Members of a crime gang who were involved in a conspiracy to possess firearms, including a Beretta, an Uzi sub machine gun and a Baikal self-loading pistol, have today been sent to prison for 119 years.
Those sentenced were involved with an organised crime groups from Wavertree, who through their ownership of these weapons brought fear and intimidation to communities in Merseyside.
Members of the group were charged with drugs and firearms offences. The gun and drug conspiracies span from February 2017 to May 2018 and concentrated on 14 key events between those dates.
Detective Chief Inspector Steve Reardon, said: “Those convicted today were caught up in a web of conspiracy involving the supply of guns and drugs on the streets of Merseyside.
“The investigation, codenamed Operation Blush, began in February 2017, after the National Ballistics Service identified that a Beretta on Merseyside had been used 16 times within Merseyside. Officers were determined to find the weapon and take it off the streets. Just 3 months later a 26-year-old motorcyclist was shot to the head on Stevenson Street, Wavertree. Miraculously his helmet saved him, but despite his lucky escape the victim refused to speak to police.
“Undeterred detectives continued to carry out their investigation and were able to identify two groups believed to have links to the gun.

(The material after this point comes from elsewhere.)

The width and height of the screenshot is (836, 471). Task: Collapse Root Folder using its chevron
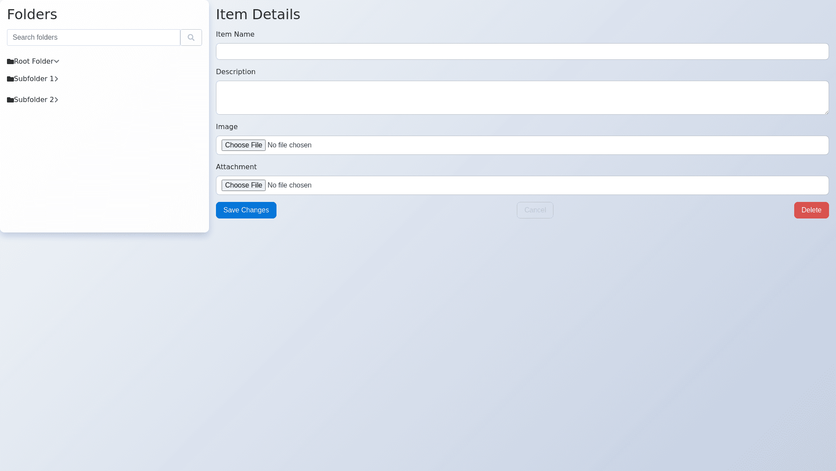pyautogui.click(x=57, y=61)
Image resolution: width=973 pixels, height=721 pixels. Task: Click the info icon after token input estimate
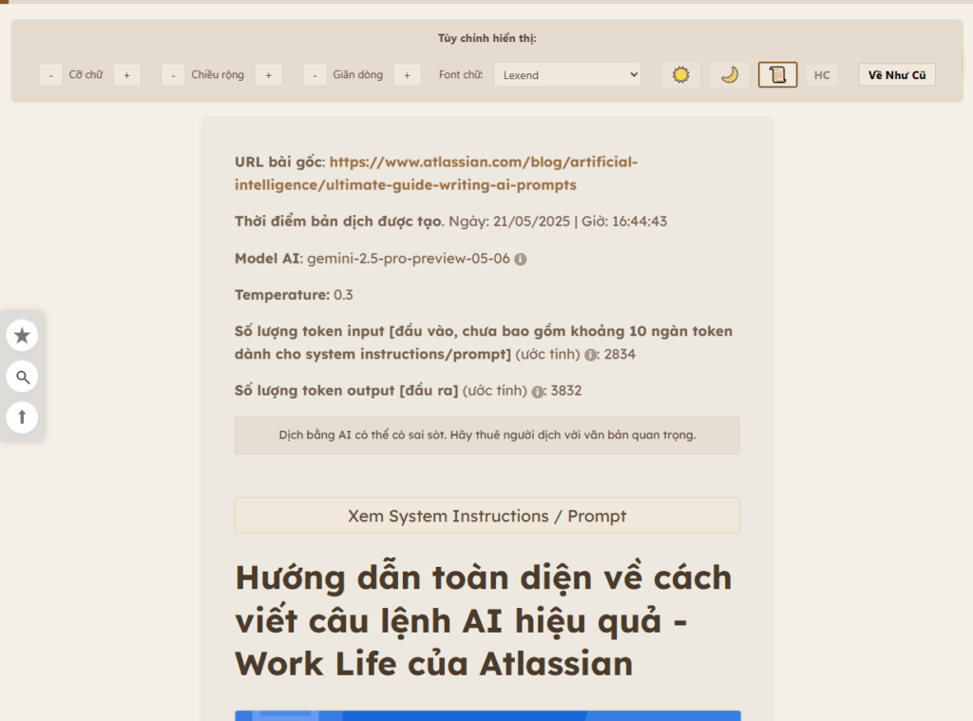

“Following the meeting of a Wavertree organised crime group and a Kirkby organised crime group within a Wavertree park, the Beretta was later recovered at an address in Windfield Close, Kirkby. Officers also recovered an Uzi sub machine gun; a Beretta double barrelled shotgun (sawn-off); a Baikal self-loading pistol and a further double barrelled shot gun (sawn-off) - were recovered by officers, along with caches of ammunition, Class A drugs (cocaine and diamorphine) and Class B drugs with an estimated street value of between £95,870 and £143,700, during the investigation.

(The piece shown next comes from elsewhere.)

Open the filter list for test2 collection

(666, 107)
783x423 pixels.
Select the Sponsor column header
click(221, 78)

He added: “Thanks to the sterling work of NABIS who were able to identify the Beretta and the Uzi submachine gun, along with DNA of some of the suspects, we were able to focus our investigations and identify those involved. Today they have been sentenced to 119 years in prison, which shows the severity of their crimes. Two of the weapons we recovered were responsible for 21 shootings on Merseyside - 16 shots fired and five resulting in injury, this could easily have been a very different story.
“One shooting on Merseyside is one too many. Whilst there is no doubt in my mind that Merseyside is a safer place with these weapons off the streets there is still a lot of work to be done to ensure that criminals know that the people of Merseyside will not tolerate the use of firearms on our streets. Together with our communities we need to transfer the fear of gun crime back on to those prepared to use guns on our streets – if you have information, which could help us put those involved in serious and organised crime before the courts, let us know and we will take positive action.”
Detective Chief Superintendent Jo Clews of the National Ballistics Intelligence Service (NABIS), said: "NABIS had identified this firearm (Beretta 9000S) as the most criminally active firearm in the UK, posing a significant threat to the public. Merseyside Police worked closely with NABIS to proactively investigate the firearm leading to its recovery. The approach Merseyside Police took in this case is one that NABIS promote as best practice across law enforcement. “The criminal use of firearms poses a real risk to the public, it’s vital that NABIS work closely with Police forces to reduce the risk. I would like to thank Merseyside Police and the NABIS team for the effort they put into recovering the most criminally used firearm in the UK, leading to the successful convictions in this case.”
Those sentenced are:
• James Peter Lunt, 29 years, of Celendine Close, Wavertree, was at the head of the Wavertree organised crime group. He pleaded guilty to conspiracy to possess firearms (Beretta 9000s; double barrelled shotgun; Uzi submachine gun; Beretta double barrelled shotgun; and a Baikal self-loading pistol) with intent to endanger life; conspiracy to possess prohibited firearms for transfer; conspiracy to possess ammunition without a certificate; conspiracy to supply Class A drugs (cocaine) and conspiracy to supply Class B drugs (cannabis). He was sentenced to 21 years, with a three year extended license.